Jim: Oh yes, you just have working actor thoughts.

Jim, your character had so many moments of raw emotion. What was your understanding of Aadil’s story this season?

Jim: It’s firing on all cylinders. It seems like every conversation he has is mired with, “What just happened?” moments. This season, it feels Aadil is realising and discovering things. It feels like he’s fighting very hard to stay clawed onto a ship that is no longer in his control. He’s just trying with sheer will to still pretend to be the captain, but he’s just not. That’s how I kind of view this season and where he is emotionally.

Since the show has such a great ensemble cast, what are some of the qualities you’d want to steal from your co-stars?

Arjun: I want Jim’s quick wit and Shashank’s ability to not give a f***.

Jim: Yeah, I love Mathur’s commitment to a moment. He really just goes for it. It doesn’t seem like he’s worried too much about anything apart from playing that moment out in whatever way that it requires. Mona has those very good headlamp eyes that she can turn on and really let us into her inner workings while also being able to turn quite ferocious very quickly afterwards. Sobhita has this nice fixed gaze that she can hold people under. Like a cat looking at prey. There’s Shashank’s nonchalance, Shivani’s comic timing and her ability to just deliver lines that I can imagine someone else not quite delivering in the same way because she’s caught the character so well. Even some of the people that just dropped in are so brilliant. Every episode has little things you wanna steal from the actors. There’s a great shot in Neeraj Ghaywan’s episode where Radhika Apte turns into the frame. It’s a slightly odd angle so you feel you’re with her. In that moment she questions her own beliefs. It’s beautiful because up until now you haven’t seen any cracks in this person. It’s like you can be 100 per cent right and still have doubts creep in. It’s so confusing to have really strong stances on anything in the modern world because you’re constantly being tested upon them by anyone that disagrees with you, they’ll. Arjun’s character also goes through the whole season like that. You know you’re right and yet you feel so guilty and confused.

Is the Indian OTT scene finally in a space where shows like Made in Heaven with its heavy subjects and representation isn’t an anomaly?

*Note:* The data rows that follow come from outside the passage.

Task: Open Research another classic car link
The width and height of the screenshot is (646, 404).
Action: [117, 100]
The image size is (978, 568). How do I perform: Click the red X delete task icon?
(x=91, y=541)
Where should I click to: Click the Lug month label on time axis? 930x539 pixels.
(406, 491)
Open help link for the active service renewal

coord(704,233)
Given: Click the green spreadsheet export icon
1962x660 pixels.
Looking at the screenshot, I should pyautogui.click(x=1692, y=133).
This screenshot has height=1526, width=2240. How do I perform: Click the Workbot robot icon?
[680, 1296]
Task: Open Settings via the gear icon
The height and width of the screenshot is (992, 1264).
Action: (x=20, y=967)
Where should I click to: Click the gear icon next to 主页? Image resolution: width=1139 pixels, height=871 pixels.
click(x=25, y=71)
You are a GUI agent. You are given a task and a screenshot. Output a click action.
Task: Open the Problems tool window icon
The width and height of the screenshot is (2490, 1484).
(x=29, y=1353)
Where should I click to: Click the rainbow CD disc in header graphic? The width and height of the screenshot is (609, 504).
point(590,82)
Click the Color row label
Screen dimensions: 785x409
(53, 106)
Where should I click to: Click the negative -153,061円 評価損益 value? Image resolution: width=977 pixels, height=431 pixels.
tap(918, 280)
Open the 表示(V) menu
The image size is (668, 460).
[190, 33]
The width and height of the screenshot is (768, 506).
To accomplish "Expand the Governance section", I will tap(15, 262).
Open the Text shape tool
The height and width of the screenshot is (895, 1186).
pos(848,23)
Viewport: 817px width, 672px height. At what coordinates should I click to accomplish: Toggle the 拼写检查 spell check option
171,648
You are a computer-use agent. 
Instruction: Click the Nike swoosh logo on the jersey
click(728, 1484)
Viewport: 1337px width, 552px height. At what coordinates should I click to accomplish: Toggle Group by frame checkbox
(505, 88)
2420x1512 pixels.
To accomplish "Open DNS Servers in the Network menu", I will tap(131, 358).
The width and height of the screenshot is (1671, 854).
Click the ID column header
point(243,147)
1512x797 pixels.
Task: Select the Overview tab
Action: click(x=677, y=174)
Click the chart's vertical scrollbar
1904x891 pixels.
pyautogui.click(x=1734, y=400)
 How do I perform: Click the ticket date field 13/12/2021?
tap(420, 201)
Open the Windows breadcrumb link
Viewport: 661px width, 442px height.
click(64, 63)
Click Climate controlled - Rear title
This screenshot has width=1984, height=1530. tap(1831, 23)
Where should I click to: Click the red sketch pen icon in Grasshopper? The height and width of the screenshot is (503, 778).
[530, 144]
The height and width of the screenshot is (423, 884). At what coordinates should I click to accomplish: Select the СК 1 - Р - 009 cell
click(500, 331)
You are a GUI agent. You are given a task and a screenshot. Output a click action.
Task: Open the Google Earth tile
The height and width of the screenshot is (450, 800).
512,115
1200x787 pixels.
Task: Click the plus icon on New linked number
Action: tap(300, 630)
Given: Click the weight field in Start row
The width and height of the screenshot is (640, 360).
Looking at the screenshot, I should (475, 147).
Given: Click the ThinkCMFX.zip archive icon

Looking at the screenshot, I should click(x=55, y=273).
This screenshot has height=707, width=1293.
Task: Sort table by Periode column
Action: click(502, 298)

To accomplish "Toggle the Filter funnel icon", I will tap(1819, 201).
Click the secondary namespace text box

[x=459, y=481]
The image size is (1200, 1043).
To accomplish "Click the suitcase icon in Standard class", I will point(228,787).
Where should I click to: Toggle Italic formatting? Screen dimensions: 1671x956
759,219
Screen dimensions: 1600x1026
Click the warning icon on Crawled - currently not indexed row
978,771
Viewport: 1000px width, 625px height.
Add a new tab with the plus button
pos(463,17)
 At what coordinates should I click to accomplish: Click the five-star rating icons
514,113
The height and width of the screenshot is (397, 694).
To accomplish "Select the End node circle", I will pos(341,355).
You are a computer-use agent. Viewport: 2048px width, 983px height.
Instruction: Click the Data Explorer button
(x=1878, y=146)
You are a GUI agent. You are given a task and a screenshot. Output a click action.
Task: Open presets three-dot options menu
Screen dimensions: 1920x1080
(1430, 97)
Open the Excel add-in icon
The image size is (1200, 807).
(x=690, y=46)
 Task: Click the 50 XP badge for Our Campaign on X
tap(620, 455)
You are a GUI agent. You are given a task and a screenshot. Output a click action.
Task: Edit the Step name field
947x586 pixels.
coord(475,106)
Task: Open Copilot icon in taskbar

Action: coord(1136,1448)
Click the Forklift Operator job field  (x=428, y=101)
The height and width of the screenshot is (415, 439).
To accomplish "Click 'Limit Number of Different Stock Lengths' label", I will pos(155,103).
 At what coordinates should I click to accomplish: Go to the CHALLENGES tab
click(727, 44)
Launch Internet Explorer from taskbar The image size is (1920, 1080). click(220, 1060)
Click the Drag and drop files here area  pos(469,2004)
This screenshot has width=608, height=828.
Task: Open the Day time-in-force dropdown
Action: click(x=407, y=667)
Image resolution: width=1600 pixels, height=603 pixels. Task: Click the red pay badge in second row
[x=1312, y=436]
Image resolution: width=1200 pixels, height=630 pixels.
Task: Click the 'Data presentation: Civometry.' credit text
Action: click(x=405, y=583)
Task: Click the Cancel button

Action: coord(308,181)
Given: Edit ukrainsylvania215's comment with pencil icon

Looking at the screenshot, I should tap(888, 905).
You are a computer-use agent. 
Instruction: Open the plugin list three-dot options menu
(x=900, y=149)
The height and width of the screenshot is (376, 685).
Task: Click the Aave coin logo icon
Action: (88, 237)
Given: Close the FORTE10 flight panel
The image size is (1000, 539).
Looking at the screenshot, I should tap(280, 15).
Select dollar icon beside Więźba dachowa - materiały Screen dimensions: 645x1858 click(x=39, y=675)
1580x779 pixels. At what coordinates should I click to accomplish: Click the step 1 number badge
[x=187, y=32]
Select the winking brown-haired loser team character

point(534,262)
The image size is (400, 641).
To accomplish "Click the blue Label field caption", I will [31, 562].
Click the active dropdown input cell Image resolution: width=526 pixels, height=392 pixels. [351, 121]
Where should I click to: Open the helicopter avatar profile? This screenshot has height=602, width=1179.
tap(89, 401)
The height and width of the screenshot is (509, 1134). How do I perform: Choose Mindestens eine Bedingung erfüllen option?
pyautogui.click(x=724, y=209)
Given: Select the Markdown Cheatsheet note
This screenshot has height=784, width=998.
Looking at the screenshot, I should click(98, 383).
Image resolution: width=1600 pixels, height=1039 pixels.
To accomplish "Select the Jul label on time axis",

Arjun: I think there are attempts being made. There are slow baby steps and a lot of faltering steps also. Somewhere the intent may be right but something goes wrong. So I think it’s going slow and steady.

Jim: Yes, the more we show what our experience as human beings is, the more we’ll be able to connect to shows and the more we’ll feel (hopefully) that we’re not being manipulated.

Made in Heaven is currently streaming on OTT.